[JOBS]:
**1.** Determine whether each statement agrees with the thread on Emscripten's standalone mode: (a) people who want standalone support have generally chosen wasi-sdk; (b) the WASI FS APIs were found to outperform Emscripten's custom FS APIs in every case; (c) Emscripten already has ready ports of freetype, zlib and libpng. For each, answer yes or no and quote the deciding words of the thread.
**2.** Extend the thread on Emscripten's standalone mode with further posts that follow on from its final message.

--- SELECTION ---

If possible it might be simpler as @sbc100 said to get all of wasi-libc as a submodule (which would include their LICENSE file of course).
Is there still the idea to get this merged at some point and maintain two ABIs?
Is there still the idea to get this merged at some point and maintain two ABIs?
It hasn't been big priority recently since folks who want standalone support have generally been choosing to use wasi-sdk. Can you describe your use case for wanting better standalone support in emscripten over using wasi-sdk? It might help motivate the direction here.
@jerbob92 will probably repond, but for me - wasi-sdk is hard to use, because emscripten already has ready ports of stuff like freetype, zlib, libpng, etc.
with @jerbob92 we were building ghostscript and pdftops to WASI, it's "easy" with emscripten (easy in big quotes) but I don't know how would I even start with wasi-sdk with all the freetype libs etc.
Yeah it's basically what @karelbilek said. Most existing applications/libraries I can just compile with Emscripten, which I can't with wasi-sdk, at least not with a lot of effort.
Yeah it's basically what @karelbilek said. Most existing applications/libraries I can just compile with Emscripten, which I can't with wasi-sdk, at least not with a lot of effort.
Oh I didn't realize that. I would expect most stuff to just compile with wasi-sdk.
Can you describe your use case for wanting better standalone support in emscripten over using wasi-sdk?
I think the primary use case would maybe to have some hybrid target where you can target WASI where possible and otherwise fallback to emscripten implementations to also support APIs which aren't supported by WASI. I don't know if that's entirely out of scope and if it would be an "either or" but at least that's what I had in mind.
I would expect most stuff to just compile with wasi-sdk.
Yea that is unfortunately not the case 😭
Emscripten just includes a lot of batteries and it'd be really nice to use WASI for example for fs syscalls because it's more efficient than going through the Node.js FS layer and then for other APIs use Emscripten implementations.
I would expect most stuff to just compile with wasi-sdk.
Yea that is unfortunately not the case 😭
Emscripten just includes a lot of batteries and it'd be really nice to use WASI for example for fs syscalls because it's more efficient than going through the Node.js FS layer and then for other APIs use Emscripten implementations.
Actually one of the reasons we have not pushed hard on the use of WASI FS APIs is that we found they couldn't match the emscripten custom FS APIs on performance and code size in all cases.
I am totally in favor of trying to use WASI APIs and improve standalone mode, but it won't be in the name of more efficiency, if anything it would likely decrease efficiency.

--- INFORMATION PROVIDED ---

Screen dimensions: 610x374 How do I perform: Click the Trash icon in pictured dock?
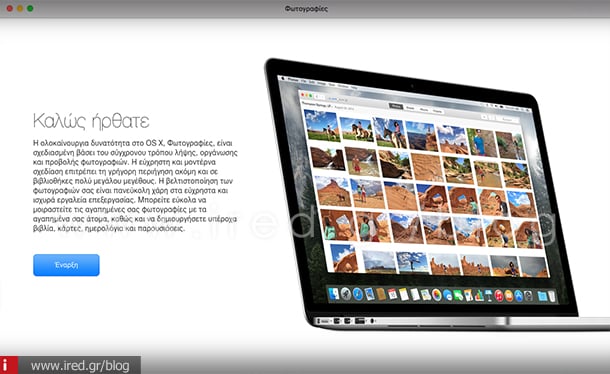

---

[WRITTEN ANSWERS]:
**1.**
(a) Yes: "folks who want standalone support have generally been choosing to use wasi-sdk"
(b) No: "we found they couldn't match the emscripten custom FS APIs on performance and code size in all cases"
(c) Yes: "emscripten already has ready ports of stuff like freetype, zlib, libpng, etc."

**2.**
they couldn't match the emscripten custom FS APIs on performance and code size in all cases
Oh wow, that is very interesting. I would have expected that the WASI FS APIs were more performant than going through Node's JS layer for FS calls.
Do you have an idea why that is? Where does the performance come from with Emscripten's custom FS APIs? Isn't that FS API just going through Node's fs layer?
they couldn't match the emscripten custom FS APIs on performance and code size in all cases
Oh wow, that is very interesting. I would have expected that the WASI FS APIs were more performant than going through Node's JS layer for FS calls.
I'm not sure what you mean here by WASI FS APIs. Are you talking about a particular implementation? In emscripten the WASI APIs are implemented in JS just like all the other APIs we have: https://github.com/emscripten-core/emscripten/blob/main/src/library_wasi.js.
Perhaps you are referring to some kind of native WASI API that exists on native wasm VMs? Or are you talking some kind of node-provided implementation of WASI? uvwasi maybe?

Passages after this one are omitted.